Mit seiner „Mannheimer Schule“ schrieb er Musikgeschichte: Kurfürst Carl Theodor von der Pfalz gegründete ein Hoforchester, das sich durch exzellente Musiker mit perfekter Spieltechnik auszeichnete. Das Orchester und die Mannheimer Komponisten kamen als „Mannheimer Schule“ zu Weltruhm: Sie gilt als Wegbereiter der Klassik. Musikliebhaber aus ganz Europa kamen im 18. Jahrhundert an den „Musenhof“ in der kurpfälzischen Residenzstadt, um den Aufführungen des Hoforchesters beizuwohnen.

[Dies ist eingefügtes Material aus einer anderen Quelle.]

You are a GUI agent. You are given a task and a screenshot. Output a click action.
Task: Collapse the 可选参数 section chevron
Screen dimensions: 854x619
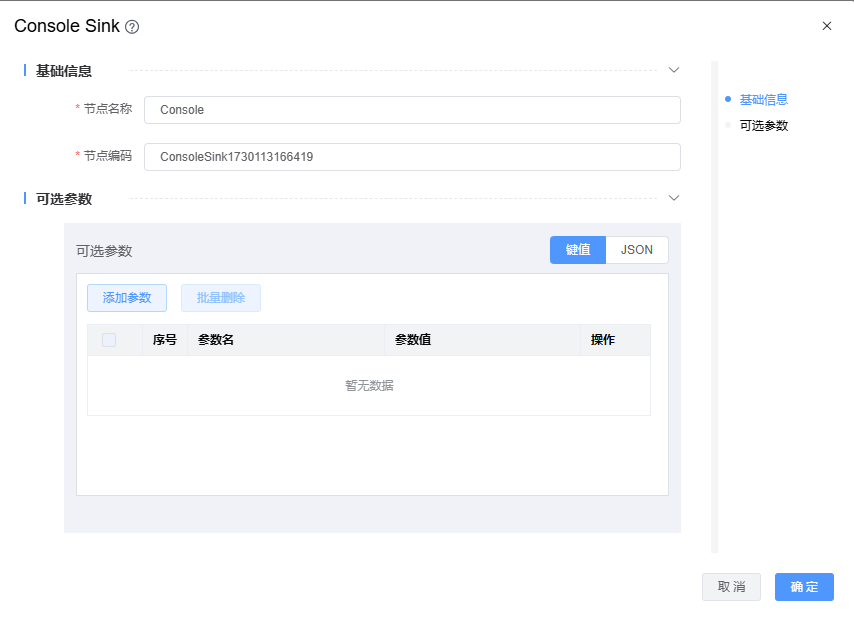click(673, 198)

KOMPOSITIONEN „ALLA TURCA“

Kurfürst Carl Theodor ernannte Johann Christian Cannabich 1758 zum Konzertmeister und 1773 zum Direktor der Instrumentalmusik. Er komponierte die berühmten Mannheimer Turquerien, orientalisch anmutende Stücke. Er galt als genialer Orchestererzieher am Mannheimer Hof: „Cannabich, welcher der beste Director ist den ich je gesehen, hat die liebe und forcht von seinen untergebenen“, lobte ihn Mozart im Jahr 1778. Er selbst war mit der Turquerie „Rondo alla turca“ berühmt geworden.

FREMD UND GEHEIMNISVOLL

Eine Turquerie von Johann Christian Cannabich ist die Ballett-Suite „Les Fêtes du Sérail“, deutsch „Die Feste des Palastes“. Das Werk fing musikalisch die geheimnisvolle Atmosphäre eines Harems ein ‒ mit schnellen Akkorden und orientalischen Instrumenten, wie Piccoloflöten, Triangel, Tschinellen und großer Trommel. Die ungewöhnlichen Klänge entstammten der Janitscharenmusik, der Militärmusik der Osmanen. Sie kam mit dem Austausch von Musikern der Gesandtschaften aus dem Morgenland nach Europa.

INSPIRATION ORIENT

Die Künstler waren von den fremden Kulturen und der Mode der Zeit begeistert und inspirierten sich gegenseitig. Die Suite von Cannabich basiert wahrscheinlich auf dem gleichnamigen Stück „Les jalousies, ou Les fêtes du sérail“: Jean-Georges Noverre, ein französischer Tänzer und Choreograf beschrieb das Ballett 1760 in seinen Briefen über den Tanz. Auch Mozart beschäftigte sich weiter mit dem Orient: Die „Entführung aus dem Serail“ ist seine berühmteste Oper und bis heute beliebt.

EINE LIEBE IN CHINA

Auch Asien inspirierte Cannabich: In „Angélique et Médor, ou Roland furieux“ vertont er die Geschichte einer asiatischen Prinzessin und eines sarazenischen Ritters: Angelica und Medoro verlieben sich am Hof Karls des Großen. Dessen Neffe Roland ist rasend vor Eifersucht, „furieux“ ‒ beide fliehen nach China. Das Werk basiert auf einem italienischen Epos aus dem 16. Jahrhundert. In Kunst, Musik und Literatur war die Liebesgeschichte der beiden bis ins 19. Jahrhundert hinein ein beliebtes Motiv.